Introducing Harriet.ai

Question answering AI

Welcome to Questions.ai, where Harriet the AI, uses Natural Language Processing to answer questions, given a query.

Harriet, a small sister to IBM's Watson, will perform two tasks: document retrieval and passage retrieval while having access to a corpus of text documents. When presented with a query (a question in English asked by the user), document retrieval will first identify which document(s) are most relevant to the query. Once the top documents are found, the top document(s) will be subdivided into passages (in this case, sentences) so that the most relevant passage to the question can be determined.

Harriet uses tf-idf to rank documents based both on term frequency for words in the query as well as inverse document frequency for words in the query. Once we’ve found the most relevant documents, there many possible metrics for scoring passages, but we’ll use a combination of inverse document frequency and a query term density measure.

Hope you enjoy the demo!

Inspiration behind Harriet

After a few AI projects, I wanted to dwell into the world of Natural Language Processing as NLP is a new technology, that I believe, would be an amazing asset to have on every piece of technology in our household devices or technology in general.

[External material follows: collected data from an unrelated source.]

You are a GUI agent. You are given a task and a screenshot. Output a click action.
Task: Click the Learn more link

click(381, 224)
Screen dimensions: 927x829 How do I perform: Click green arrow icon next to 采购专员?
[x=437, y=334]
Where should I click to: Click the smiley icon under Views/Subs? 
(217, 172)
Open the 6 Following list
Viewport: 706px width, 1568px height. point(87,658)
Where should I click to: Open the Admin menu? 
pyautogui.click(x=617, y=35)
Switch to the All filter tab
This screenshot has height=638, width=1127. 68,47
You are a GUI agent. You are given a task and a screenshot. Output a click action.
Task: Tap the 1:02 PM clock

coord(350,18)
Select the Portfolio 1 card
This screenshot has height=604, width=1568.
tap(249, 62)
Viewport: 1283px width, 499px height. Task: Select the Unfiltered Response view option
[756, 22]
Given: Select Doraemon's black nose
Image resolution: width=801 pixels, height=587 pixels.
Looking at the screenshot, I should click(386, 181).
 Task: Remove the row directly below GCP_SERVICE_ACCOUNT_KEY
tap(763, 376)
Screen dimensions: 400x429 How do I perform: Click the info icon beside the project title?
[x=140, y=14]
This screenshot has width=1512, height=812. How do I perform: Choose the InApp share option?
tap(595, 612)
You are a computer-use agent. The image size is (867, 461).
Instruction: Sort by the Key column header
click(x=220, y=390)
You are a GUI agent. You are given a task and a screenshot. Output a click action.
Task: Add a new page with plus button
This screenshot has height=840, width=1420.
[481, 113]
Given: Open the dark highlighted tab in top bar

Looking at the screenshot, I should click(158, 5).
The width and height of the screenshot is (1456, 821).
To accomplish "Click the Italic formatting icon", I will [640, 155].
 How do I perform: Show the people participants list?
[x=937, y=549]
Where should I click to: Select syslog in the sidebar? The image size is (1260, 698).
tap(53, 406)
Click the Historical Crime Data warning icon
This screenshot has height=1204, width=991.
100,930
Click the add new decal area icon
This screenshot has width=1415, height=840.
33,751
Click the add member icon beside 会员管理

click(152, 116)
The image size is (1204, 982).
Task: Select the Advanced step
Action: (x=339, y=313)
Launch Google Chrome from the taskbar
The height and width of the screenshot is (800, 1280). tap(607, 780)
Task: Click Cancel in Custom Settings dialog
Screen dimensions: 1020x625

I wanted to learn whatever skills I had in Python to make a QnA AI that was similar to Watson who is a big scale and much more smarter version of Harriet. I say big scale as a question answering system of Watson’s accuracy requires enormous complexity and vast amounts of data,

Hence, out of curiosity and learning different skills in AI, I entered into the realm of NLP through this project and another project named Parser.ai (Gary).